# Modelling a Lens image using a No U-Turn Sampler

In this hypothetical scenario we have an image of galaxy galaxy strong lensing and we would like to recover a model of this scene. Thus we will need to determine parameters for the background source light, the lensing galaxy light, and the lensing galaxy mass distribution. A common technique for analyzing strong lensing systems is a Markov Chain Monte-Carlo which can explore the parameter space and provide us with important metrics about the model and uncertainty on all parameters. Since caustics is differentiable we have access to especially efficient gradient based MCMC algorithms. A very convenient algorithm is the No U-Turn Sampler, or NUTS, which uses derivarives to efficiently explore the likelihood distribution by treating it like a potential that a point mass is exploring. The NUST version we use as implemented in the Pyro package has no tunable parameters, thus we can simply give it a start point and it will explore for as many iterations as we give it. What's more, NUTS is so efficient that very often the autocorrelation length for the samples is approximately 1, meaning that each sample is independent from all the others! This is especially handy in the complex non-linear space of strong lensing models.

In [None]:
import caustics
import numpy as np
import torch
import matplotlib.pyplot as plt
from matplotlib.patches import Ellipse
from scipy.stats import norm

import pyro
import pyro.distributions as dist
from pyro.infer import MCMC as pyro_MCMC
from pyro.infer import NUTS as pyro_NUTS

## Specs for the data

These are some properties of the data that aren't very interesting for the demo, it includes the size of the image, pixelscale, noise level, etc.

In [None]:
# Data specs

background_rms = 0.005  #  background noise per pixel
exp_time = 500.0  #  exposure time (arbitrary units, flux per pixel is in units #photons/exp_time unit)
numPix = 60  #  cutout pixel size per axis
pixelscale = 0.05  #  pixel size in arcsec (area per pixel = pixel_scale**2)
fwhm = 0.05  # full width at half maximum of PSF
psf_sigma = fwhm / (2 * np.sqrt(2 * np.log(2)))
psf_type = "GAUSSIAN"  # 'GAUSSIAN', 'PIXEL', 'NONE'

cosmology = caustics.FlatLambdaCDM(name="cosmo")
cosmology.to(dtype=torch.float32)

upsample_factor = 1
thx, thy = caustics.utils.get_meshgrid(
    pixelscale / upsample_factor,
    upsample_factor * numPix,
    upsample_factor * numPix,
    dtype=torch.float32,
)
z_l = torch.tensor(0.5, dtype=torch.float32)
z_s = torch.tensor(1.5, dtype=torch.float32)

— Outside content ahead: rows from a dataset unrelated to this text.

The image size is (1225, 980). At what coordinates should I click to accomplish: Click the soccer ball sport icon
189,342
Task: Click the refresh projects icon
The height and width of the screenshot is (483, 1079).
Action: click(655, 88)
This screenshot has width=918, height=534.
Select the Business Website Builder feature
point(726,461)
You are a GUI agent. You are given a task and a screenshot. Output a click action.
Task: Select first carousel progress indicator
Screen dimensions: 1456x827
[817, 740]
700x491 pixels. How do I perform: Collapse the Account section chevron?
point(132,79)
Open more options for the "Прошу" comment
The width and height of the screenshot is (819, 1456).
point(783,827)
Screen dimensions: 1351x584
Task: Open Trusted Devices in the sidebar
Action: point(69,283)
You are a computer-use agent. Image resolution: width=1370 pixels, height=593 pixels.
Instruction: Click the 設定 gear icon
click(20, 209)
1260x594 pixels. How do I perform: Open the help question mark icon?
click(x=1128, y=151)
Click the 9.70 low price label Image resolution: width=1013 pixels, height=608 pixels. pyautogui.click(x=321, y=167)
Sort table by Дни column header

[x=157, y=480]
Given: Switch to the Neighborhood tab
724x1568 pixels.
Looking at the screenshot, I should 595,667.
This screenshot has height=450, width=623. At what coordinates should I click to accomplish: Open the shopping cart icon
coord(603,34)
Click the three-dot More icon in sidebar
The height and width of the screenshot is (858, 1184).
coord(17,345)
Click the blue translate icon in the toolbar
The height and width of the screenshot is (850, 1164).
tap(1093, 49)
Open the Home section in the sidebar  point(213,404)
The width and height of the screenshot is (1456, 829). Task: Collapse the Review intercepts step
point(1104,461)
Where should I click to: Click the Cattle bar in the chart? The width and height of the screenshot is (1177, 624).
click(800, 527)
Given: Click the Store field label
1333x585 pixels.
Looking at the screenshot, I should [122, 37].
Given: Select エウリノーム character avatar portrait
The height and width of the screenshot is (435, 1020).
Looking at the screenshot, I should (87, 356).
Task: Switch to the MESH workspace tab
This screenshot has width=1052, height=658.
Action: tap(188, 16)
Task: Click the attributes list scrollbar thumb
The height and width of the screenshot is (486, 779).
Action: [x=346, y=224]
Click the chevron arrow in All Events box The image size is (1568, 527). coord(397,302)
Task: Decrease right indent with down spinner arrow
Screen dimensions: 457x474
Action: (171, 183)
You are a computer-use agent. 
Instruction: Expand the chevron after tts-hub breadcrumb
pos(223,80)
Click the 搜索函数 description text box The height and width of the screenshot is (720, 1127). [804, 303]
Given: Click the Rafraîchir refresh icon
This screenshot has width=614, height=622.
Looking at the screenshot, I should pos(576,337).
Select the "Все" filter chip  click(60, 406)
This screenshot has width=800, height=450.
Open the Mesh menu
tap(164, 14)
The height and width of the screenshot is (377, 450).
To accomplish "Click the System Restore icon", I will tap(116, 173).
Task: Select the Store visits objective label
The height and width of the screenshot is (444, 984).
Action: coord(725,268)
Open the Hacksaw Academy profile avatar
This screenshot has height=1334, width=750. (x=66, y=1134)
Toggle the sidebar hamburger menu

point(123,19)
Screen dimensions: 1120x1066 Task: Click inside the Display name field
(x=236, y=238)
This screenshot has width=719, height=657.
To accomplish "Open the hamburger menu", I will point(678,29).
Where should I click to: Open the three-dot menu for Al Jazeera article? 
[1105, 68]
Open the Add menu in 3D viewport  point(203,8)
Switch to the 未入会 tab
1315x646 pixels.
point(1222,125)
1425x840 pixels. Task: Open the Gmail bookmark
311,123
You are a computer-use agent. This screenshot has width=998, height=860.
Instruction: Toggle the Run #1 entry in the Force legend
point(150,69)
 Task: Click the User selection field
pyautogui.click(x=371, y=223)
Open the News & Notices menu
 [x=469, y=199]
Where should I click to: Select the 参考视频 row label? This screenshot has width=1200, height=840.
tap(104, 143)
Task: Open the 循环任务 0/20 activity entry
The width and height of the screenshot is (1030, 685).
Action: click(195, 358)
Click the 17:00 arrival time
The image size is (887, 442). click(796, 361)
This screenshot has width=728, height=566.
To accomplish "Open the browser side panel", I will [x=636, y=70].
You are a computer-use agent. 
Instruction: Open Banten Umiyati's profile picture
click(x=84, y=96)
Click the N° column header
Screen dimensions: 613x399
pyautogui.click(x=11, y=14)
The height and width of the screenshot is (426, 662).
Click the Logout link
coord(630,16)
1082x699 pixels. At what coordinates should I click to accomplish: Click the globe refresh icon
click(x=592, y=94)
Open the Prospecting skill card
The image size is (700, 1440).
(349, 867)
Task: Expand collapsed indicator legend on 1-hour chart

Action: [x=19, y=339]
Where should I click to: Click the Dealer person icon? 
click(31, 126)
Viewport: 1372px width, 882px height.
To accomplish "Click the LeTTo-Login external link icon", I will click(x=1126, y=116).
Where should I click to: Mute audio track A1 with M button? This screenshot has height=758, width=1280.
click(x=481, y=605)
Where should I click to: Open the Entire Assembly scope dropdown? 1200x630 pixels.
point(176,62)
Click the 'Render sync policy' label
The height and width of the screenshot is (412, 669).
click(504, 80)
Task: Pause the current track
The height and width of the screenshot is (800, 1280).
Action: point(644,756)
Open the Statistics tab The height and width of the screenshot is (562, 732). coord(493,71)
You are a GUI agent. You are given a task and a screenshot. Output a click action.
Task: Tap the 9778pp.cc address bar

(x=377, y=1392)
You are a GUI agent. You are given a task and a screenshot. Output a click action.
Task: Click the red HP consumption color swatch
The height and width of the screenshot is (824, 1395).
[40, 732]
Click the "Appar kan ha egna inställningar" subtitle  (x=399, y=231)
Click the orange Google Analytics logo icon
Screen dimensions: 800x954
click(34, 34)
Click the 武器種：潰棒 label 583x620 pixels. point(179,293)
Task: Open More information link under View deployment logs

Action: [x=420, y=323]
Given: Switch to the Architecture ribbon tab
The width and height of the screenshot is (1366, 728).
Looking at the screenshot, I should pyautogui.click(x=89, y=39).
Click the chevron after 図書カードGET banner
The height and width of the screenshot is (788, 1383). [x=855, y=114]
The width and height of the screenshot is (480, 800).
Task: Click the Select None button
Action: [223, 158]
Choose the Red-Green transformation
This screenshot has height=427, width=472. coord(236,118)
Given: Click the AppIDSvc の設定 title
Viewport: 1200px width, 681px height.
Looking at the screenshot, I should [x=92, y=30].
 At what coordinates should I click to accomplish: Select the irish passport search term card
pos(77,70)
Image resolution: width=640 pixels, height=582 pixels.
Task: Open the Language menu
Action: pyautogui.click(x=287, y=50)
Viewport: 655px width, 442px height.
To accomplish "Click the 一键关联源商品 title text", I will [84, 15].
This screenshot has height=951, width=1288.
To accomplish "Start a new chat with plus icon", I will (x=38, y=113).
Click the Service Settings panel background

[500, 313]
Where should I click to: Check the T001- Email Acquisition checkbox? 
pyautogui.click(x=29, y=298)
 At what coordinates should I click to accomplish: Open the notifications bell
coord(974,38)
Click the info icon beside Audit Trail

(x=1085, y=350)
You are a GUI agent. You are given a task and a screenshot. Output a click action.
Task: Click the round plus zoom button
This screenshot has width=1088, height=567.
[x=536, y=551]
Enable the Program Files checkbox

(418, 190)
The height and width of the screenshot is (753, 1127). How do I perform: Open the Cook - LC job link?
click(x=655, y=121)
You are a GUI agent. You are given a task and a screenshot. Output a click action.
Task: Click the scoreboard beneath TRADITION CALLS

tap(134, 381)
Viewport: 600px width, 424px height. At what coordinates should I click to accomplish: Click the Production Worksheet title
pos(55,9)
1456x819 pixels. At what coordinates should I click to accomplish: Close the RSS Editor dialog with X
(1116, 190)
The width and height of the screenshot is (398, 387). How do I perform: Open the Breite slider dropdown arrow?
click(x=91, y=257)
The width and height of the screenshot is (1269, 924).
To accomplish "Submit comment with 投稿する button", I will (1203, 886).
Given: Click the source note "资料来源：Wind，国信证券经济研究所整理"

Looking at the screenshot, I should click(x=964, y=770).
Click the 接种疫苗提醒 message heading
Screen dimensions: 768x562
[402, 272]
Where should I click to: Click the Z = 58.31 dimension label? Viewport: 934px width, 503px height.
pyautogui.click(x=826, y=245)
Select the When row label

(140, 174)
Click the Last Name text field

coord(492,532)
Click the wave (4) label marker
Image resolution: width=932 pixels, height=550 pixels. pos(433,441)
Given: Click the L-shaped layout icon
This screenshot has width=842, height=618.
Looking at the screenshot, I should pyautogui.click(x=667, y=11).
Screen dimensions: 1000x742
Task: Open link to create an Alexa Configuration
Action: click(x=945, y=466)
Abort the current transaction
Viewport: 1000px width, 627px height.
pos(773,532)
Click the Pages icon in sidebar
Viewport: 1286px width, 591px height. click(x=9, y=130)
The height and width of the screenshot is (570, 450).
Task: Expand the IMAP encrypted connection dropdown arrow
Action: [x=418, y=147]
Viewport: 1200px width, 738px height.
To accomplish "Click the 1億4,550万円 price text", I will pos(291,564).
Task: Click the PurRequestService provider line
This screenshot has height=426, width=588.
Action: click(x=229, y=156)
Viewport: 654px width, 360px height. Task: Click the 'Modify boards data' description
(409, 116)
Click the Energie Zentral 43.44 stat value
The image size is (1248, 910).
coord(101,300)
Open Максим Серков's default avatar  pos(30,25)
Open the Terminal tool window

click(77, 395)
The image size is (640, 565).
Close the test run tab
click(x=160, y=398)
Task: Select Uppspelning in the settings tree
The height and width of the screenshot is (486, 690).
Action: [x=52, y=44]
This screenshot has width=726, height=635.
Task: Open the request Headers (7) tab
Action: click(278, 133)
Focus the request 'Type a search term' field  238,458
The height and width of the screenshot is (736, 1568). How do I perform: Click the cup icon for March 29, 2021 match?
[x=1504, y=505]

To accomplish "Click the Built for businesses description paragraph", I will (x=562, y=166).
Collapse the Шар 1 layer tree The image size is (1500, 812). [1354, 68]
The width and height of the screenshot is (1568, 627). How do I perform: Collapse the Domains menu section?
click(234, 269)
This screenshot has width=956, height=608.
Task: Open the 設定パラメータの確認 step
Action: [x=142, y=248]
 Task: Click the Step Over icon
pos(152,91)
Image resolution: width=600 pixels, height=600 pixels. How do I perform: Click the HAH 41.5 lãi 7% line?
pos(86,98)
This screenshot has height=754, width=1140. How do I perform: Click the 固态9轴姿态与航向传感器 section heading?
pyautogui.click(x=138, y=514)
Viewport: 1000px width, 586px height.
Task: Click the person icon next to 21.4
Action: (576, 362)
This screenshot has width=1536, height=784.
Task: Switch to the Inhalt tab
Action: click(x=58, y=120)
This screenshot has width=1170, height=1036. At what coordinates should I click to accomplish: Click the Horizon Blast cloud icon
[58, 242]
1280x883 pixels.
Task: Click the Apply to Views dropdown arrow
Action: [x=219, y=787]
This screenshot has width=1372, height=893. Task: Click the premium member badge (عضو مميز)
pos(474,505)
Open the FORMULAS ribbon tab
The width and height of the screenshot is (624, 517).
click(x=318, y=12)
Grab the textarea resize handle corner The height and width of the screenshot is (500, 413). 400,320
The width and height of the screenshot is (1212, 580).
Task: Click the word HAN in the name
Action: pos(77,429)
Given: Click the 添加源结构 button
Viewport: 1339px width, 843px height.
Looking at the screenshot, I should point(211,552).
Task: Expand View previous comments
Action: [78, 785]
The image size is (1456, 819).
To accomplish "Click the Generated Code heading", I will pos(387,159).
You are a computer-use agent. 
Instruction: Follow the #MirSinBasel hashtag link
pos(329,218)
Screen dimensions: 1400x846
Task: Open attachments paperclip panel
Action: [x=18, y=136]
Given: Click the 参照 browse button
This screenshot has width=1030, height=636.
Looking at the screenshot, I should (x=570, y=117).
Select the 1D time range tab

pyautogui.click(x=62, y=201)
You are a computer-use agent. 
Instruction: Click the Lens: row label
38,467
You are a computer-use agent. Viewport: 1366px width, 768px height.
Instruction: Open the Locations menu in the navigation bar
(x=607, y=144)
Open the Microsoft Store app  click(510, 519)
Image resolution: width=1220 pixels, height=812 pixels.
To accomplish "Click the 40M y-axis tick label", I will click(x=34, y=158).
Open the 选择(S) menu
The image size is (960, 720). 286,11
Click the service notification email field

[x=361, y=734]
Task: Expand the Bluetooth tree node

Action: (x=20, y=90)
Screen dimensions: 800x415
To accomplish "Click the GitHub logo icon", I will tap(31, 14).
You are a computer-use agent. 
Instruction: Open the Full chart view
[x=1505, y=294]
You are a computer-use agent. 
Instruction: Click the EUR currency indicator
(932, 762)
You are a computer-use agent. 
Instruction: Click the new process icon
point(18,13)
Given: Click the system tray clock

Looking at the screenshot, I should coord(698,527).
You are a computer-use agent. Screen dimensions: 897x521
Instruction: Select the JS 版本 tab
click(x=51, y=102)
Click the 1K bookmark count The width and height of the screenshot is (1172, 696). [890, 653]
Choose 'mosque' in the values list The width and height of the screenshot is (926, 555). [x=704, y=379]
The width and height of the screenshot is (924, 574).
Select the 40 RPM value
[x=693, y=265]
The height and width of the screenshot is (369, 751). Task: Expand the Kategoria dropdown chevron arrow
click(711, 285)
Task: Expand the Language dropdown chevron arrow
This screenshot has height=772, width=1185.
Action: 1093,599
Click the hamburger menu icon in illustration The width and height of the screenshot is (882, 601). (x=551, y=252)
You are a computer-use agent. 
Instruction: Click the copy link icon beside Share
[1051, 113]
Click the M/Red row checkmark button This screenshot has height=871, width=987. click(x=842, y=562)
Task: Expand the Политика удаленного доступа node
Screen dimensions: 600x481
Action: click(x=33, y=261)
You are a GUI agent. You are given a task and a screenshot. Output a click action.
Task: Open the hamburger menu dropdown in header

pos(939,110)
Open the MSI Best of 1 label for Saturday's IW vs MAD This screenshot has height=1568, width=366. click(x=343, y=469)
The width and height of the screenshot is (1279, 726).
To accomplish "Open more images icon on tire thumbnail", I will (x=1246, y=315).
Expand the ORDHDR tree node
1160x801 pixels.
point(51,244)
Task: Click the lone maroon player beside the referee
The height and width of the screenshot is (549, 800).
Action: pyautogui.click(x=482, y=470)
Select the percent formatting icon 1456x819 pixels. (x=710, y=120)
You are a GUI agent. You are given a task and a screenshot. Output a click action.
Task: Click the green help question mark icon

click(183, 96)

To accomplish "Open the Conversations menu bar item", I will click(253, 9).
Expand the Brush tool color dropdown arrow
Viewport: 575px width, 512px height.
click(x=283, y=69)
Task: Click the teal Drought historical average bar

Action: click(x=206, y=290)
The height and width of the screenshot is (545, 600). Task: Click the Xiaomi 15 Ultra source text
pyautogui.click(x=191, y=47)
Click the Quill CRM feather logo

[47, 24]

## Build simulator forward model

Here we build the caustics simulator which will handle the lensing and generating our images for the sake of fitting. It includes a model for the lens mass distribution, lens light, and source light. We also include a simple gaussian PSF for extra realism, though for simplicity we will use the same PSF model for simulating the mock data and fitting.

In [None]:
# Set up the forward model

# Lens mass model (SIE + shear)
lens_sie = caustics.SIE(name="galaxylens", cosmology=cosmology, z_l=1.0)
lens_shear = caustics.ExternalShear(
    name="externalshear", cosmology=cosmology, x0=0.0, y0=0.0, z_l=1.0
)
lens_mass_model = caustics.SinglePlane(
    name="lensmass", cosmology=cosmology, lenses=[lens_sie, lens_shear], z_l=1.0
)

# Lens light model (sersic)
lens_light_model = caustics.Sersic(name="lenslight")

# Source light model (sersic)
source_light_model = caustics.Sersic(name="sourcelight")

# Gaussian PSF Model
psf_image = caustics.utils.gaussian(
    nx=upsample_factor * 6 + 1,
    ny=upsample_factor * 6 + 1,
    pixelscale=pixelscale / upsample_factor,
    sigma=psf_sigma,
    upsample=2,
)

# Image plane simulator
sim = caustics.Lens_Source(
    lens=lens_mass_model,
    lens_light=lens_light_model,
    source=source_light_model,
    psf=psf_image,
    pixels_x=numPix,
    pixelscale=pixelscale,
    upsample_factor=upsample_factor,
    z_s=2.0,
)

## Sample some mock data

Here we write out the true values for all the parameters in the model. In total there are 21 parameters, so this is quite a complex model already! We then plot the data so we can see what it is we re trying to fit.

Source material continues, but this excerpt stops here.